* _Problem to solve_
Reproduce verbatim the lines of the records from the one containing "Click the word orientativ in the title" through the end of the records, both ends included.

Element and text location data

______

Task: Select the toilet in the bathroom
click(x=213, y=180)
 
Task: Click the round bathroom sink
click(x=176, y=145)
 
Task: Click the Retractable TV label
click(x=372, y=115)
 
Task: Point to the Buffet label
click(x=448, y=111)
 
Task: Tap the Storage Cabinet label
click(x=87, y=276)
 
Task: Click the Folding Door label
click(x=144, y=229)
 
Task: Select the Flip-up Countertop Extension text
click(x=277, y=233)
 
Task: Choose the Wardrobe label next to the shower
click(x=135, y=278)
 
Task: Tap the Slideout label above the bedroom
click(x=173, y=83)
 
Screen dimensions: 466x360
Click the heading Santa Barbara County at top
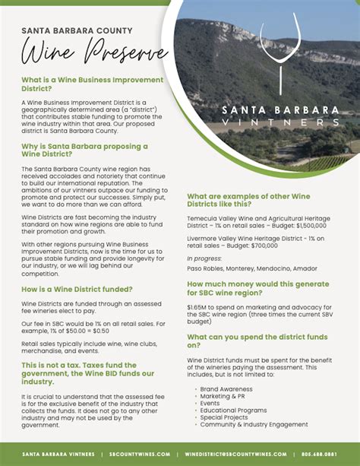[x=77, y=31]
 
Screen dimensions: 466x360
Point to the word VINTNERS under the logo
[x=282, y=122]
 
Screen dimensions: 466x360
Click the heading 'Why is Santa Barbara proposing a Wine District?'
[x=84, y=150]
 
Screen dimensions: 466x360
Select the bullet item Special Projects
[x=224, y=417]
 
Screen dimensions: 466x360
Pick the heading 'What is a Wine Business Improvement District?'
[x=92, y=84]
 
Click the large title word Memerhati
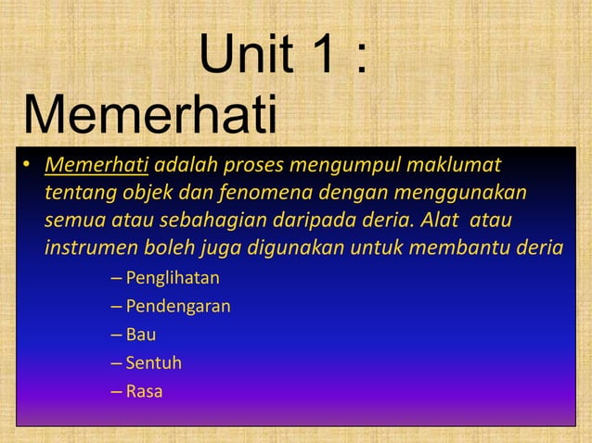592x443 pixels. [150, 119]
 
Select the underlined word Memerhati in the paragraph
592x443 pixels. [97, 167]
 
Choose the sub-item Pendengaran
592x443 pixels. [178, 307]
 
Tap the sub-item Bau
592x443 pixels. [141, 335]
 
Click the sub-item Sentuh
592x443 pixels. [153, 363]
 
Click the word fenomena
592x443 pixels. [264, 195]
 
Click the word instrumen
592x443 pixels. [87, 250]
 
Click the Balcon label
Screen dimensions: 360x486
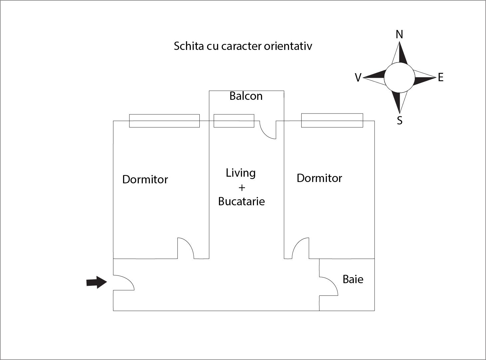coord(246,96)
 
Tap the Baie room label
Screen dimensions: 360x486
coord(353,279)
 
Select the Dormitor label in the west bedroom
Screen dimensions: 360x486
coord(145,180)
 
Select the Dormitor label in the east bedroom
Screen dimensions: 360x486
coord(319,178)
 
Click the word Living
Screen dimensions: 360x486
coord(241,173)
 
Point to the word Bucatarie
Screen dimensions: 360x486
coord(241,201)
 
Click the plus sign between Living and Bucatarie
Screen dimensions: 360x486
coord(242,188)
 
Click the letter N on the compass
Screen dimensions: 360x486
coord(399,34)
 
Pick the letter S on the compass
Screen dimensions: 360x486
coord(400,120)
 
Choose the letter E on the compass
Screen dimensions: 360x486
coord(441,78)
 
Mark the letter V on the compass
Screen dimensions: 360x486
coord(358,78)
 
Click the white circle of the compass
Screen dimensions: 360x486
coord(399,78)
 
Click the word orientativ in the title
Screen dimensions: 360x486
coord(288,46)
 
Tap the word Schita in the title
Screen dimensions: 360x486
coord(188,46)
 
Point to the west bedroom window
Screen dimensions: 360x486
coord(164,121)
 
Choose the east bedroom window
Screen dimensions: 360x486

______

* _Written answer_
Click the word orientativ in the title
Screen dimensions: 360x486
coord(288,46)
 
Tap the word Schita in the title
Screen dimensions: 360x486
coord(188,46)
 
Point to the west bedroom window
Screen dimensions: 360x486
coord(164,121)
 
Choose the east bedroom window
Screen dimensions: 360x486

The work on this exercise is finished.